Items listed in a dataset:
━━━━━━━━━━━━━━━━━━━━━━━━━━━━━━
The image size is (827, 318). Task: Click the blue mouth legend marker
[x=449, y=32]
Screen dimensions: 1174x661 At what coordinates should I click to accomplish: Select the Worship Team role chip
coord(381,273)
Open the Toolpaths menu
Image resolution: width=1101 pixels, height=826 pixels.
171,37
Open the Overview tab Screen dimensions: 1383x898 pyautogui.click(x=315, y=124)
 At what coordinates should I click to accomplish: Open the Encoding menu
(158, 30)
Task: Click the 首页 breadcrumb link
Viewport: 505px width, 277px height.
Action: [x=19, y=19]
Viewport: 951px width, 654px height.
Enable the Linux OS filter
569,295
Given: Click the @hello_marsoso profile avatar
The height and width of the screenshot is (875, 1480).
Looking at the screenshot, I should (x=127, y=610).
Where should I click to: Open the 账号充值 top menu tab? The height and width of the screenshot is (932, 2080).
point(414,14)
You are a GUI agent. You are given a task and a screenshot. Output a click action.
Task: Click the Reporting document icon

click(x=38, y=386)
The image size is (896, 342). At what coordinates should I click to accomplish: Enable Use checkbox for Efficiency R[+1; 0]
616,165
━━━━━━━━━━━━━━━━━━━━━━━━━━━━━━
ASSIGNMENT: Word for word, give back all of the records.

WRITTEN ANSWER:
The image size is (827, 318). Task: Click the blue mouth legend marker
[x=449, y=32]
Screen dimensions: 1174x661 At what coordinates should I click to accomplish: Select the Worship Team role chip
coord(381,273)
Open the Toolpaths menu
Image resolution: width=1101 pixels, height=826 pixels.
171,37
Open the Overview tab Screen dimensions: 1383x898 pyautogui.click(x=315, y=124)
 At what coordinates should I click to accomplish: Open the Encoding menu
(158, 30)
Task: Click the 首页 breadcrumb link
Viewport: 505px width, 277px height.
Action: [x=19, y=19]
Viewport: 951px width, 654px height.
Enable the Linux OS filter
569,295
Given: Click the @hello_marsoso profile avatar
The height and width of the screenshot is (875, 1480).
Looking at the screenshot, I should (x=127, y=610).
Where should I click to: Open the 账号充值 top menu tab? The height and width of the screenshot is (932, 2080).
point(414,14)
You are a GUI agent. You are given a task and a screenshot. Output a click action.
Task: Click the Reporting document icon

click(x=38, y=386)
The image size is (896, 342). At what coordinates should I click to accomplish: Enable Use checkbox for Efficiency R[+1; 0]
616,165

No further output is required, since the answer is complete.